[
https://issues.apache.org/jira/browse/HDFS-16550?page=com.atlassian.jira.plugin.system.issuetabpanels:comment-tabpanel&focusedCommentId=17640224#comment-17640224
]
ASF GitHub Bot commented on HDFS-16550:
---------------------------------------
xkrogen commented on code in PR #4209:
URL: https://github.com/apache/hadoop/pull/4209#discussion_r1033958544
##########
hadoop-hdfs-project/hadoop-hdfs/src/main/java/org/apache/hadoop/hdfs/qjournal/server/JournaledEditsCache.java:
##########
@@ -277,11 +279,10 @@ void storeEdits(byte[] inputData, long newStartTxn, long
newEndTxn,
initialize(INVALID_TXN_ID);
Journal.LOG.warn(String.format("A single batch of edits was too " +
"large to fit into the cache: startTxn = %d, endTxn = %d, " +
- "input length = %d. The capacity of the cache (%s) must be " +
+ "input length = %d. The capacity of the cache must be " +
Review Comment:
Can we keep the key here in the error message, but print both?

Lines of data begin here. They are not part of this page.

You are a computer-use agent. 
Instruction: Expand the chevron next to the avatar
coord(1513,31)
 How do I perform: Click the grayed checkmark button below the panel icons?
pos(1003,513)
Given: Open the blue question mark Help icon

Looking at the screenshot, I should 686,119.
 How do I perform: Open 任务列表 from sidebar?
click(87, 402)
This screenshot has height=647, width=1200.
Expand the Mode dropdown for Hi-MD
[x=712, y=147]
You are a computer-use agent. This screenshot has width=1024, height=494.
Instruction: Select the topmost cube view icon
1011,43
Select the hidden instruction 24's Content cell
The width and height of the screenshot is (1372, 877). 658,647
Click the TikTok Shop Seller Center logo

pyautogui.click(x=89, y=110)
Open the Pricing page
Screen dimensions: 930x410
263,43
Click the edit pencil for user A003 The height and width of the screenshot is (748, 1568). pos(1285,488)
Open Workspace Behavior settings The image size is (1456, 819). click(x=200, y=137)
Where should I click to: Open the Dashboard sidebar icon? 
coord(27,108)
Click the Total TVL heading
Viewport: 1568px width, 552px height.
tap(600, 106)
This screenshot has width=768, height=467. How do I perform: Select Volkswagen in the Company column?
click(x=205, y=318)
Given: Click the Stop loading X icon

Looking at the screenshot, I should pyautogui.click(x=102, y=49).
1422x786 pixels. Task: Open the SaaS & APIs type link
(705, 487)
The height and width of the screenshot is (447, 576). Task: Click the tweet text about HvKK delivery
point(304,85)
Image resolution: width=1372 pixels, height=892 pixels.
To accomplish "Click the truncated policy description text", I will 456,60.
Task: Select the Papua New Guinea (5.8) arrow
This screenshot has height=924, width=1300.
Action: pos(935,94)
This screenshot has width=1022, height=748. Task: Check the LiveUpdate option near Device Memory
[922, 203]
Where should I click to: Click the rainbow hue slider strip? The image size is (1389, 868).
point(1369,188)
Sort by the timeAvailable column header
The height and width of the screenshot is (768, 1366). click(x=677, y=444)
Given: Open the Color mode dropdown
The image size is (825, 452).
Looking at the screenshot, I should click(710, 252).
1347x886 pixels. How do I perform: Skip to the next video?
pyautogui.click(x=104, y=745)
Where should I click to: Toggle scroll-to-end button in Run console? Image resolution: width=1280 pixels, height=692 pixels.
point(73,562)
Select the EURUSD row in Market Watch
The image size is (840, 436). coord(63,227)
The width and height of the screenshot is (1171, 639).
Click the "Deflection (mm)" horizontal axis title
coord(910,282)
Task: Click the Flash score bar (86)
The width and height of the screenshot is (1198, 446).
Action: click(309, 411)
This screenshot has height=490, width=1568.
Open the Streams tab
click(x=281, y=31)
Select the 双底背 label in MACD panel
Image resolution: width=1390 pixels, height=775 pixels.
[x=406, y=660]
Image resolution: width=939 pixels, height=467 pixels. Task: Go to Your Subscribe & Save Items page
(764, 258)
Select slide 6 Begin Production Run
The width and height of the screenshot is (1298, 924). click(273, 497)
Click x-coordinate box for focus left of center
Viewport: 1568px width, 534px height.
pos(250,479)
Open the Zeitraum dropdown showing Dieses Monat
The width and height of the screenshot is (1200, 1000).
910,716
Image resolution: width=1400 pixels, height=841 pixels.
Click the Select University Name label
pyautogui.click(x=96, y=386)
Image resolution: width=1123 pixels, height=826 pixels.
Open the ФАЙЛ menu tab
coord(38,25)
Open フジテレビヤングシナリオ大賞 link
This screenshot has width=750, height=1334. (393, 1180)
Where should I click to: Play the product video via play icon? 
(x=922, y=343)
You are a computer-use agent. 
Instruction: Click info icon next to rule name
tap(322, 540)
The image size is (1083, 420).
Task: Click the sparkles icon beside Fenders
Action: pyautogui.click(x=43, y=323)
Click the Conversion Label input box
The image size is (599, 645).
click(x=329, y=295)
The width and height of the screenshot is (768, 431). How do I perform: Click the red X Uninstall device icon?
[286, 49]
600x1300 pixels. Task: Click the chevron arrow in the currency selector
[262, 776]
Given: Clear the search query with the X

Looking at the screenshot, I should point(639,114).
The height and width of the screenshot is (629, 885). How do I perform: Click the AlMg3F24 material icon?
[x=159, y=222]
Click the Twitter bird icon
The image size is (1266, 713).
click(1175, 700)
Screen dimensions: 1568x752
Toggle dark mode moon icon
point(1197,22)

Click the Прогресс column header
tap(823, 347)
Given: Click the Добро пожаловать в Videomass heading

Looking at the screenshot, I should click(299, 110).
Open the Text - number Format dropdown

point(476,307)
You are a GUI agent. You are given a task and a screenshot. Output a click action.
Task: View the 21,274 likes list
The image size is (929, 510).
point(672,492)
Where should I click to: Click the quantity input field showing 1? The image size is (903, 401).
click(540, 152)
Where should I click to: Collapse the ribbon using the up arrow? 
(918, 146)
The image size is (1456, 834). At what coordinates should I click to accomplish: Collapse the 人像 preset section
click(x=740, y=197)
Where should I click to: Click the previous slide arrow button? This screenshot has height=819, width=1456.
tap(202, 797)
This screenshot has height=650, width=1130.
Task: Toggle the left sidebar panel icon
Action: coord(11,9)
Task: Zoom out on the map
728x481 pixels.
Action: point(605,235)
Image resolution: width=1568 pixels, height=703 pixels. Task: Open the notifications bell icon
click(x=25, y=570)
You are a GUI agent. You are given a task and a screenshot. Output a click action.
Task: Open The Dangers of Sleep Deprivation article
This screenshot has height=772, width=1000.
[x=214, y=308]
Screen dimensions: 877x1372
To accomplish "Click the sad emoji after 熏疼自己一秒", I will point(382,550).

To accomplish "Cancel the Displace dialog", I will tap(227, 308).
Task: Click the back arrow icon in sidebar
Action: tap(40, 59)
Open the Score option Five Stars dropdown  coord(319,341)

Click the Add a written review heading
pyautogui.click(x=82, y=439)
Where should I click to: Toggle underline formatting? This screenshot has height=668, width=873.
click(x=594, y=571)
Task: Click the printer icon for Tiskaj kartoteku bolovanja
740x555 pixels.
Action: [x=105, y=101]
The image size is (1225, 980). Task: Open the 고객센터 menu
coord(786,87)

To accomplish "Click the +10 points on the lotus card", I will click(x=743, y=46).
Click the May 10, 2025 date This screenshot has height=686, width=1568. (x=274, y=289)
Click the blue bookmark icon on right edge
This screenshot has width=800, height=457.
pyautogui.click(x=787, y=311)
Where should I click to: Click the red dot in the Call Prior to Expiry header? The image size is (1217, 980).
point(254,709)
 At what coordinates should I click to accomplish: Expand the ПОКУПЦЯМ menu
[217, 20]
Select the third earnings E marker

Like `(%s or
%s)` where one is `DFS_JOURNALNODE_EDIT_CACHE_SIZE_KEY` and one is
`DFS_JOURNALNODE_EDIT_CACHE_SIZE_FRACTION_KEY`
##########
hadoop-hdfs-project/hadoop-hdfs/src/test/java/org/apache/hadoop/hdfs/qjournal/server/TestJournaledEditsCache.java:
##########
@@ -221,6 +224,24 @@ public void testCacheMalformedInput() throws Exception {
cache.retrieveEdits(-1, 10, new ArrayList<>());
}
+ @Test
+ public void testCacheFraction() {
+ // Set dfs.journalnode.edit-cache-size.bytes.
+ Configuration config = new Configuration();
+ config.setInt(DFSConfigKeys.DFS_JOURNALNODE_EDIT_CACHE_SIZE_KEY, 1);
+
config.setFloat(DFSConfigKeys.DFS_JOURNALNODE_EDIT_CACHE_SIZE_FRACTION_KEY,
0.1f);
+ cache = new JournaledEditsCache(config);
+ assertEquals(1, cache.getCapacity(), 0.0);
Review Comment:
why do we do this as a floating-point comparison? can't we just do
`assertEquals(1, cache.getCapacity())`
##########
hadoop-hdfs-project/hadoop-hdfs/src/main/java/org/apache/hadoop/hdfs/qjournal/server/JournaledEditsCache.java:
##########
@@ -121,12 +121,14 @@ class JournaledEditsCache {
// ** End lock-protected fields **
JournaledEditsCache(Configuration conf) {
+ float fraction =
conf.getFloat(DFSConfigKeys.DFS_JOURNALNODE_EDIT_CACHE_SIZE_FRACTION_KEY,
+ DFSConfigKeys.DFS_JOURNALNODE_EDIT_CACHE_SIZE_FRACTION_DEFAULT);
Review Comment:
maybe enforce a check here to guarantee that `fraction < 1.0` ? to fail-fast
in case of misconfigurations
##########
hadoop-hdfs-project/hadoop-hdfs/src/test/java/org/apache/hadoop/hdfs/qjournal/server/TestJournaledEditsCache.java:
##########
@@ -221,6 +224,24 @@ public void testCacheMalformedInput() throws Exception {
cache.retrieveEdits(-1, 10, new ArrayList<>());
}
+ @Test
+ public void testCacheFraction() {
Review Comment:
how about `testCacheSizeConfigs` ? since we are testing both of them and how
they interact
##########
hadoop-hdfs-project/hadoop-hdfs/src/test/java/org/apache/hadoop/hdfs/qjournal/server/TestJournaledEditsCache.java:
##########
@@ -221,6 +224,24 @@ public void testCacheMalformedInput() throws Exception {
cache.retrieveEdits(-1, 10, new ArrayList<>());
}
+ @Test
+ public void testCacheFraction() {
+ // Set dfs.journalnode.edit-cache-size.bytes.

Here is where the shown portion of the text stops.